SOURCE PASSAGE >>
- Opening Delimiter -
’Twas a tiny female fly — not a bullet, broadhead or Buick — that brought down the largest antlered (wild) whitetail in North America last year. And it might have gone undiscovered had a Kansas man not taken a stroll along a creek bank in search of the buck that had dropped off his nephew’s radar.
The deer, while alive, was a well guarded secret within the family. Even now, few people have had the pleasure of ogling its rack.
Photographed regularly by trail camera until late summer 2012, the buck with unfathomable antlers (in velvet at the time) simply disappeared. Clearly, it was either dead or had switched zip codes. Considering that numerous deer throughout the Midwest succumbed to epizootic hemorrhagic disease last year, and since bucks in velvet rarely seek greener pastures unless pressured, it wasn’t difficult to connect the dots.
The deer, in fact, was dead, next to the creek with no holes in it — an almost sure sign that it died from contracting EHD. Even more convincing is that the skull and 55-point rack weigh almost nothing; having never reached the dense hard-antler state.
An official BTR score of 315 makes it the largest free-ranging buck ever recorded from Kansas, fifth-largest in the world, and it’s No. 3 among the world’s biggest pickups, second only to the Barnacle and Hole in the Horn bucks. Its composite score (with the inside spread) is 330 7/8 inches.
The rack’s most outstanding feature, other than its 55 scoreable points, is its mass: 67 4/8 inches in circumference measurements. That’s nearly 30 more than the Hole in the Horn Buck carries.
Before anyone cries foul, the deer is legit. It wasn’t poached. It isn’t an escaped breeder buck. The property owner has numerous trail camera photographs of the animal. The man who found it, uncle to the young hunter who set out and monitored the cameras, has a salvage tag issued by the Kansas Department of Wildlife and Parks.
So why isn’t his name given?
The man’s not interested in notoriety. Neither does he want to draw attention to the family’s ground. But he does recognize that the buck he found on Sept. 20 and the state that produced it should get their due.
This fabulous buck wasn’t the only high-scoring whitetail that fell victim to the flies in 2012, and Kansas wasn’t the only state hit hard by the EHD virus, which typically surfaces as early as late July and as late as September. It’s almost never seen after the year’s first frost outside the Deep South.
EHD is transmitted by little biting flies called midges. The size of gnats, they look more like corpulent low-riding mosquitoes under a microscope. And as with mosquitoes, it’s the females who bite, the blood necessary for the production of eggs.
- Closing Delimiter -
SUPPLIED ENTRIES >>
- Opening Delimiter -
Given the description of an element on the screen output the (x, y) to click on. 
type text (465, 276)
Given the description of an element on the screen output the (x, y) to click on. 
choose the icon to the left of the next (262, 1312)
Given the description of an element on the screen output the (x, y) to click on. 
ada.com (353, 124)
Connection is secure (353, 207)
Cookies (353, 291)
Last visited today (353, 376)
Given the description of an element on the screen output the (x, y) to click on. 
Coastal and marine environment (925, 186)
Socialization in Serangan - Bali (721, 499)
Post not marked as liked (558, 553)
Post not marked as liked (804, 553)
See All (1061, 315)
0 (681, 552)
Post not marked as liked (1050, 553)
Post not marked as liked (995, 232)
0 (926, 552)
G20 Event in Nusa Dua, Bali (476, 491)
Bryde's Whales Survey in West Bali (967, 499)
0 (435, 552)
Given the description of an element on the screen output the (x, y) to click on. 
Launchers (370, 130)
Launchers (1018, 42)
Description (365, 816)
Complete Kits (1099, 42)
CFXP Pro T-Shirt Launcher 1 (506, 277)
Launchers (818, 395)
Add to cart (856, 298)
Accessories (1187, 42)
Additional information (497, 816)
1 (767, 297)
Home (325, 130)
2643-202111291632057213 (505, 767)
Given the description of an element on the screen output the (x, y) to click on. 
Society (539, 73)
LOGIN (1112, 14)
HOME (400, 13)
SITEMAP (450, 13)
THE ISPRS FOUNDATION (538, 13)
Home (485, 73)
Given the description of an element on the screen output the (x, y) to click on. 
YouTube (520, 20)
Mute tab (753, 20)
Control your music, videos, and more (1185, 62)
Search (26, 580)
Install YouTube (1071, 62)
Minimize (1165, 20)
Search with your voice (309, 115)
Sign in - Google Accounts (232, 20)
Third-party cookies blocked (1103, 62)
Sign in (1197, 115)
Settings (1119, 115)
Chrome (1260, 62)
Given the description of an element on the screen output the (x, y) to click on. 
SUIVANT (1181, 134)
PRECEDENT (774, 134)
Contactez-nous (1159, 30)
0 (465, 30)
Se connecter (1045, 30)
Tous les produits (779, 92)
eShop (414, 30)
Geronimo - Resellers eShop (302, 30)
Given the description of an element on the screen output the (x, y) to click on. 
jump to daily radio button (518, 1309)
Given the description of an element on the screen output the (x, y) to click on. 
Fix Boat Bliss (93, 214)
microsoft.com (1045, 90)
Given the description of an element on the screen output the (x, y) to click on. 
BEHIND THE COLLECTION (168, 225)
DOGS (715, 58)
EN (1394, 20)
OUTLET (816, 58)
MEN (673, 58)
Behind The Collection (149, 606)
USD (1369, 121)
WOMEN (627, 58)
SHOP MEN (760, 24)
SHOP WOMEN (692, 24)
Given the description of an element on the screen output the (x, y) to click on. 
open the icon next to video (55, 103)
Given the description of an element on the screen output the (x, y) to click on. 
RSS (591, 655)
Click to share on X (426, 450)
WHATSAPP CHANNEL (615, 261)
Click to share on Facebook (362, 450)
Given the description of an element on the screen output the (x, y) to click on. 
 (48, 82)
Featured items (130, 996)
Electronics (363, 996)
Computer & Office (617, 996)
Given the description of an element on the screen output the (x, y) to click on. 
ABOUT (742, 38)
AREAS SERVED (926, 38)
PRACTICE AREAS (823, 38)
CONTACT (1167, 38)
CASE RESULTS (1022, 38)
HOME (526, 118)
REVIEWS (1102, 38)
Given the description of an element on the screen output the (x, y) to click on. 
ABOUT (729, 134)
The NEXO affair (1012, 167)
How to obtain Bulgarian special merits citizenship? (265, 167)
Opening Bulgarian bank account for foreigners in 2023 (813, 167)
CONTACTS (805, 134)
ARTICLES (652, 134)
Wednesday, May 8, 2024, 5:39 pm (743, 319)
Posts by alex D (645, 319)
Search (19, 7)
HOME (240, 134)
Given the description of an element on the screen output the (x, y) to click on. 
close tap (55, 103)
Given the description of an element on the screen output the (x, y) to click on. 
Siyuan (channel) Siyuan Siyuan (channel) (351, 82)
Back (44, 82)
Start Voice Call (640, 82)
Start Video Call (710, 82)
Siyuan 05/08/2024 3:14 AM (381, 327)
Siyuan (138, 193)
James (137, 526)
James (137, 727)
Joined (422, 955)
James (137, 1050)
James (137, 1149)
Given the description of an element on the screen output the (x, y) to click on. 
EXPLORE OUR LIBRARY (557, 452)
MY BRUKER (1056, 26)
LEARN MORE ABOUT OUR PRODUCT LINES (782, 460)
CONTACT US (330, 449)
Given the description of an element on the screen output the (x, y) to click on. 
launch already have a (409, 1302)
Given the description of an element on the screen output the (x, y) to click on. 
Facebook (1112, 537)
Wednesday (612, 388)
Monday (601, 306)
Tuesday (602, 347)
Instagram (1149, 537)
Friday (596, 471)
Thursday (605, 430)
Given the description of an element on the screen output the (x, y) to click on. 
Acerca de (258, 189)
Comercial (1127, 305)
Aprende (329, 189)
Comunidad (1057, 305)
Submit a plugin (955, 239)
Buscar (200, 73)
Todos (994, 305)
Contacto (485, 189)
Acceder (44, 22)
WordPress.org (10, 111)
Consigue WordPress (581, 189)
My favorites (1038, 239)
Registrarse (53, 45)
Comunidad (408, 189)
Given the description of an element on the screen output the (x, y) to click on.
- Closing Delimiter -
DIRECTIONS >> Write what comes next in the text about the Kansas whitetail buck killed by EHD, starting after its last sentence. You won't need the data for this.

ANSWER >>
Humans and pets can’t contract the virus, but ungulates (whitetails, mule deer, elk, antelope, cattle, goats and sheep) are susceptible, though it’s usually fatal only in deer. Infected deer can show symptoms — high fever, internal bleeding, sluggishness, difficulty breathing, loss of appetite, and swelling of the head, neck, eyelids and tongue — within five to 10 days of being bitten. Once these start, death can follow in as few as 24 hours.
Biologists with the Michigan DNR say deer initially lose their appetite and fear of man and grow progressively weaker. They often salivate excessively, develop rapid pulse and respiration rates, and experience fever, the latter causing them to seek the coolness of water and shade. They’ll eventually lose consciousness.
Internal hemorrhaging and a lack of oxygen in the blood often cause the oral mucosa to appear bluish, which is how one of these viruses came to be called “blue tongue.” Although often used interchangeably to describe the same symptoms, EHD and blue tongue are different viruses.
Since midges are born and die within a six-week period — although the last larval stage can over-winter — both viruses surface and kill deer every year. The number of fatalities ranges widely from negligible to near annihilation. And outbreaks can sometimes seem to skip farms.
One landowner might never encounter a dead deer, even if he has water sources. His neighbor could find 30 or 40 carcasses in a single woodlot.
Well known deer hunter and writer Mike Hanback wrote of Montana in 2011: “More than 90 percent of the whitetails along the five-mile stretch of river where we hunt have been killed (by EHD).”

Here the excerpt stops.